# WORK TASK
Copy out each line of the data that contains "with".

[Records from a dataset]
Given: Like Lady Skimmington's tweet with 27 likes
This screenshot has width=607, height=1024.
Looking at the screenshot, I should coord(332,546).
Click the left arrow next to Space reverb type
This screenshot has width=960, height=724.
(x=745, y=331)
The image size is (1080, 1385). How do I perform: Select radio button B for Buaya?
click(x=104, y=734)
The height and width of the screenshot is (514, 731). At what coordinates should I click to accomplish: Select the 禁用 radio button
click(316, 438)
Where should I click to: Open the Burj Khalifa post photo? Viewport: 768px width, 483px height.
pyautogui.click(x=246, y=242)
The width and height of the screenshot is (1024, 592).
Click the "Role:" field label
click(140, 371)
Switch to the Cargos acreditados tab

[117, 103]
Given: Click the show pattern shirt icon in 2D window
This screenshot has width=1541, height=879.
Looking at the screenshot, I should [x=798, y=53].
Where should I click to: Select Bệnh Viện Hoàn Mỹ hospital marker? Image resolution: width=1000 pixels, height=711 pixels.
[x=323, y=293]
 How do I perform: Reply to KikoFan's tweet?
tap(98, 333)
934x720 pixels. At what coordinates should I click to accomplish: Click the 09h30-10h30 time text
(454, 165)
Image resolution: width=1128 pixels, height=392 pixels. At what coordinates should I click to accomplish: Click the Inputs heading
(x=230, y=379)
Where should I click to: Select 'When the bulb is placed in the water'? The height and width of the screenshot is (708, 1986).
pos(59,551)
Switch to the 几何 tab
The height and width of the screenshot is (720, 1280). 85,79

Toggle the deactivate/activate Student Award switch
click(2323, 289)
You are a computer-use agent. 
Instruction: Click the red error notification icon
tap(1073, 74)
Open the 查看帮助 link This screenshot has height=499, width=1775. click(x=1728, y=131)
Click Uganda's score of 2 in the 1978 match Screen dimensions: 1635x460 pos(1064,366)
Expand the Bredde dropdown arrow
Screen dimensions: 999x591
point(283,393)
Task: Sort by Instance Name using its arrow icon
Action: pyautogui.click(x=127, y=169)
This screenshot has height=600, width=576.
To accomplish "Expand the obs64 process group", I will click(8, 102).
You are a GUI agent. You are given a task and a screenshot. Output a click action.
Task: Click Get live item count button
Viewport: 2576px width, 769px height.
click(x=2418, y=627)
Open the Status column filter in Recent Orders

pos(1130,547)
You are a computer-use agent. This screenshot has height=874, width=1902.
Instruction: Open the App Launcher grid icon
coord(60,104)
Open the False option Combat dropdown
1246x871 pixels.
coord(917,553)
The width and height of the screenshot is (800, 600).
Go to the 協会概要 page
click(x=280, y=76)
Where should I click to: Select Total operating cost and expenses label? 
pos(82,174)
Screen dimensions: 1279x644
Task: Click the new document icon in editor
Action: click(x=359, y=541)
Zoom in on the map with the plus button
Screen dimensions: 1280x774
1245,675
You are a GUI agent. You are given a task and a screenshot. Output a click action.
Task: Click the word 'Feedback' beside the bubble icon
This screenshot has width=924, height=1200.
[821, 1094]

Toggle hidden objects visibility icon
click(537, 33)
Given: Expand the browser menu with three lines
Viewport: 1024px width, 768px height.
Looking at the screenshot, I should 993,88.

# TASK RESULT
Given: Like Lady Skimmington's tweet with 27 likes
Zoom in on the map with the plus button
Given: Expand the browser menu with three lines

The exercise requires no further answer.